# REQUIREMENT:
Express the stretch of items from the line containing "The width and" through the line containing "Action: 46,8" as a JSON list of strings, one string per line, with blank lines left out.

# A run of records:
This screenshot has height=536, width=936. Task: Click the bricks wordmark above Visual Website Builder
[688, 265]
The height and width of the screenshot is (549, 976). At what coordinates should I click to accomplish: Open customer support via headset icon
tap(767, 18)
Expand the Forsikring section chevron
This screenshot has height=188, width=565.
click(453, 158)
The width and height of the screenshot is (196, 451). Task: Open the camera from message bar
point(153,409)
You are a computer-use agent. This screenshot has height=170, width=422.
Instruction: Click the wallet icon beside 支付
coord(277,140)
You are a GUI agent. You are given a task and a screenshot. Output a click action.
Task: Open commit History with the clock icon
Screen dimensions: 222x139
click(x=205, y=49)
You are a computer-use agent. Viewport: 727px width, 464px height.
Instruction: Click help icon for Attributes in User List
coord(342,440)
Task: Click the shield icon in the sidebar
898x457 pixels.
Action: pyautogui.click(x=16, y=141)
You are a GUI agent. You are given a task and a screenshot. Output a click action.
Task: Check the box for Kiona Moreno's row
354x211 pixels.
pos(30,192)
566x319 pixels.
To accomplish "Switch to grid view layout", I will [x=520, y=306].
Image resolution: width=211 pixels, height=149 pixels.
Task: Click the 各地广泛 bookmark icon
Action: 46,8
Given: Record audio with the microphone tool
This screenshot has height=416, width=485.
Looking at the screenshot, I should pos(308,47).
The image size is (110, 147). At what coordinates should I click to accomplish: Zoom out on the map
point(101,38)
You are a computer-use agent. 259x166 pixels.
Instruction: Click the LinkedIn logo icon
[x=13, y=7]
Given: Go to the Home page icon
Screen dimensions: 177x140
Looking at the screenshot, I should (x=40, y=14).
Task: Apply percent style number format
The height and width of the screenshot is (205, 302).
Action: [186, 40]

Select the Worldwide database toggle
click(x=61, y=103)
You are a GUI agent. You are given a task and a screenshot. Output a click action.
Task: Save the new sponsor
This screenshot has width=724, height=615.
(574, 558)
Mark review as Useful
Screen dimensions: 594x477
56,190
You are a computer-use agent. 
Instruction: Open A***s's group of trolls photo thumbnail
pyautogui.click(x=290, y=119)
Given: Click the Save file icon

# SOLUTION BELOW:
[
  "The width and height of the screenshot is (196, 451). Task: Open the camera from message bar",
  "point(153,409)",
  "You are a computer-use agent. This screenshot has height=170, width=422.",
  "Instruction: Click the wallet icon beside 支付",
  "coord(277,140)",
  "You are a GUI agent. You are given a task and a screenshot. Output a click action.",
  "Task: Open commit History with the clock icon",
  "Screen dimensions: 222x139",
  "click(x=205, y=49)",
  "You are a computer-use agent. Viewport: 727px width, 464px height.",
  "Instruction: Click help icon for Attributes in User List",
  "coord(342,440)",
  "Task: Click the shield icon in the sidebar",
  "898x457 pixels.",
  "Action: pyautogui.click(x=16, y=141)",
  "You are a GUI agent. You are given a task and a screenshot. Output a click action.",
  "Task: Check the box for Kiona Moreno's row",
  "354x211 pixels.",
  "pos(30,192)",
  "566x319 pixels.",
  "To accomplish \"Switch to grid view layout\", I will [x=520, y=306].",
  "Image resolution: width=211 pixels, height=149 pixels.",
  "Task: Click the 各地广泛 bookmark icon",
  "Action: 46,8"
]